2) Konvergensi yang lambat
Untuk
menghapus entry tabel routing yang bermasalah, RIP mempunyai metode
yang tidak efesien. Seperti pada contoh skema network di atas, misalkan
subnet 10 bernilai 1hop dari router 2 dan bernilai 2 hop dari router 3.
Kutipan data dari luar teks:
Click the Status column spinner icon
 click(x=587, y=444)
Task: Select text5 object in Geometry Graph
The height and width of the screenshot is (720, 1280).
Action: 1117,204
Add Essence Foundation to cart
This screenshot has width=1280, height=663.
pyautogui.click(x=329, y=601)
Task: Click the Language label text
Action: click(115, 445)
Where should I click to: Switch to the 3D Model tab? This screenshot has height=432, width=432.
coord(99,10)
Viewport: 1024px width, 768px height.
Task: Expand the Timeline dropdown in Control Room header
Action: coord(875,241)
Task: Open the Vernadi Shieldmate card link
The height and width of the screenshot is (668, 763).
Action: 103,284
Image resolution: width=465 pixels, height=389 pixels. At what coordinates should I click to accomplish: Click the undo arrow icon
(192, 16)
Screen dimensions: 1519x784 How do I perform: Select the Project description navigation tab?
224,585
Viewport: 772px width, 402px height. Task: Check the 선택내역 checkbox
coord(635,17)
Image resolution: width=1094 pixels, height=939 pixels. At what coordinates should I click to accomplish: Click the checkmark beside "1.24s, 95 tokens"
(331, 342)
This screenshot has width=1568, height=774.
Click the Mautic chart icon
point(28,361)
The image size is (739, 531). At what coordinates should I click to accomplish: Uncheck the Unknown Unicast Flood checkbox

Ini pada kondisi bagus, namun apabila router 1 crash, maka subnet 3 akan
dihapus dari table routing kepunyaan router 2 sampai batas waktu 180
detik. Sementara itu, router 3 belum mengetahui bahwa subnet 3 tidak
terjangkau, ia masih mempunyai table routing yang lama yang menyatakan
subnet 3 sejauh 2 hop (yang melalui router 2). Waktu subnet 3 dihapus
dari router 2, router 3 memberikan informasi ini kepada router 2 dan
router 2 melihat bahwa subnet 3 bisa dijangkau lewat router 3 dengan 3
hop ( 2 + 1 ).Karena ini adalah routing baru maka ia akan memasukkannya
ke dalam KRT. Berikutnya, router 2 akan mengupdate routing table
dan memberikannya kepada router 3 bahwa subnet 3 bernilai 3 hop. Router 3
menerima dan menambahkan 1 hop lagi menjadi 4. Lalu tabel routing
diupdate lagi dan router 2 meneriman informasi jalan menuju subnet 3
menjadi 5 hop. Demikian seterusnya sampai nilainya lebih dari 30.
Routing atas terus menerus looping sampai nilainya lebih dari 30 hop.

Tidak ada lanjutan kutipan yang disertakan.